La restauration française entre dans une phase de transformation. Les faillites de restaurants se multiplient alors que le secteur doit composer avec un environnement plus exigeant, marqué par une concurrence accrue, des consommateurs plus sélectifs et des modèles économiques qui ne répondent plus tous aux nouvelles réalités du marché.
Faillites de restaurants : un secteur qui entre dans une phase de recomposition
Cette évolution se mesure désormais dans les indicateurs économiques du secteur. Publié le 27 août 2026, l’Observatoire économique de la restauration lancé par l’UMIH et l’Ordre des experts-comptables confirme un environnement de plus en plus difficile pour les restaurants, où les faillites progressent sur fond de recul de l’activité. L’étude fait apparaître une baisse moyenne de 6,5 % du chiffre d’affaires depuis le début de l’année, tandis que le recul concerne 95 départements sur 98.
La multiplication des fermetures ne traduit pas uniquement une période de difficultés passagères. Elle marque aussi une évolution du marché de la restauration, après plusieurs années durant lesquelles les ouvertures d’établissements ont soutenu la croissance du secteur. Désormais, certains modèles peinent davantage à trouver leur équilibre face aux nouvelles contraintes économiques et commerciales.
Les chiffres des procédures collectives illustrent cette évolution. Selon les données du cabinet Altares rapportées par Le Monde, plus de 4.900 établissements de restauration étaient en situation de défaillance depuis le début de l’année, soit une hausse de 7% par rapport à la même période en 2025. En 2025, le secteur avait déjà enregistré 7.300 procédures, un niveau supérieur de 35 % à la moyenne observée entre 2010 et 2019.
Cette situation ne signifie toutefois pas que l’ensemble de la restauration recule de la même façon. Certains segments continuent de progresser, tandis que d’autres modèles apparaissent plus fragiles. La différence se joue notamment dans la capacité des établissements à adapter leur offre, leur positionnement et leur organisation.
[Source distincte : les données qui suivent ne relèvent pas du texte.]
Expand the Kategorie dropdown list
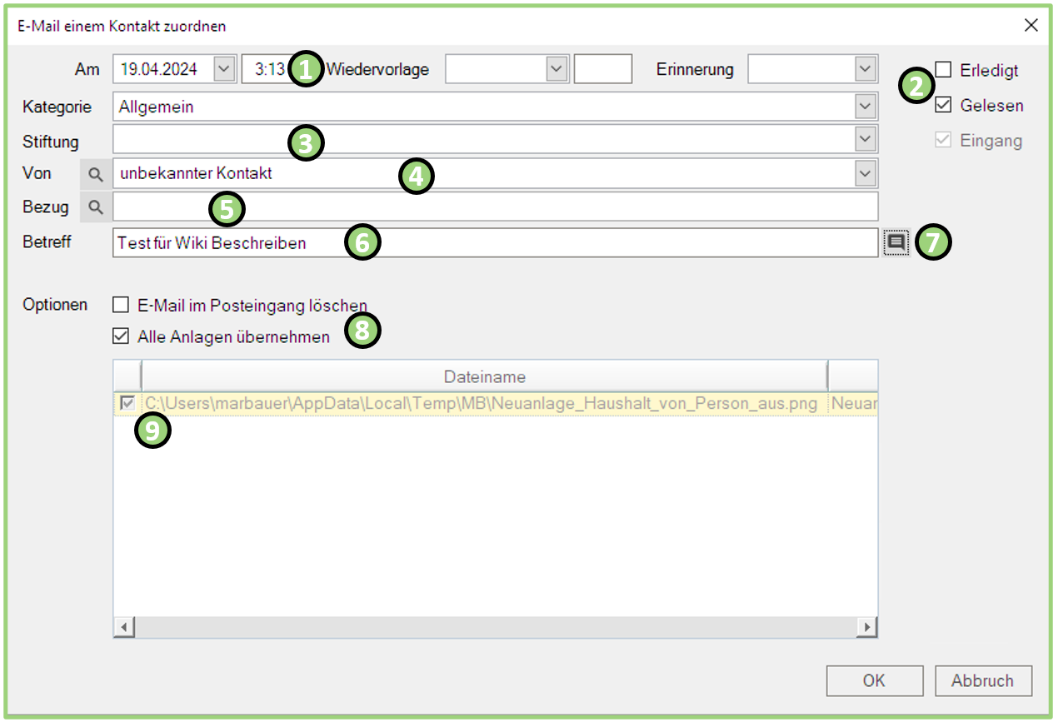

Le secteur connaît donc davantage une recomposition qu’un simple recul généralisé. Les restaurants qui parviennent à répondre aux nouvelles attentes des consommateurs disposent de davantage de leviers pour maintenir leur activité, tandis que les établissements dont le modèle économique est moins adapté rencontrent davantage de difficultés.
Une baisse du chiffre d’affaires qui fragilise les établissements
La principale alerte vient du niveau d’activité. Le recul du chiffre d’affaires observé par l’Observatoire économique de la restauration traduit une pression directe sur les entreprises du secteur. Dans une activité où les charges fixes occupent une place importante, une baisse des recettes peut rapidement dégrader les équilibres financiers.
La restauration traditionnelle est particulièrement concernée. Les établissements avec service à table doivent maintenir une organisation coûteuse, alors que la fréquentation et les dépenses moyennes des clients évoluent. Cette situation réduit les marges de manœuvre des professionnels et limite leur capacité à investir.
L’été, période habituellement importante pour de nombreux restaurants, n’a pas permis d’inverser la tendance. Une enquête menée par l’UMIH auprès de 1.300 professionnels montre que près des deux tiers des restaurateurs interrogés ont déclaré une baisse de leur chiffre d’affaires en juillet et août par rapport à 2025.
Cette baisse d’activité intervient alors que les entreprises doivent continuer à financer leurs investissements et leur fonctionnement quotidien. Pour certains établissements, la question n’est donc plus seulement de retrouver des clients, mais de retrouver un niveau d’activité compatible avec leur structure de coûts.
Restaurants : les modèles les plus adaptés résistent mieux
La période actuelle accélère les écarts entre les différents acteurs de la restauration. Certains concepts bénéficient d’un positionnement plus adapté aux attentes actuelles, notamment ceux qui misent sur des offres plus lisibles, des formats plus souples ou une spécialisation plus forte.
À l’inverse, certains établissements doivent revoir leur fonctionnement pour rester compétitifs. La réduction de la carte, l’évolution du concept ou l’ajustement de l’offre deviennent des outils de transformation plutôt que de simples mesures défensives.
Le président du cabinet Gira Conseil, Bernard Boutboul, estime ainsi que les difficultés concernent notamment les établissements qui n’ont pas suffisamment évolué face aux nouveaux comportements des consommateurs, selon les propos rapportés par Le Monde.
La restauration française entre donc dans une période où la croissance ne se mesure plus uniquement au nombre d’ouvertures. La capacité à construire un modèle économique durable devient le principal critère de survie. Les fermetures actuelles pourraient ainsi accélérer une restructuration du secteur, avec moins d’établissements mais des concepts davantage adaptés aux nouvelles réalités du marché.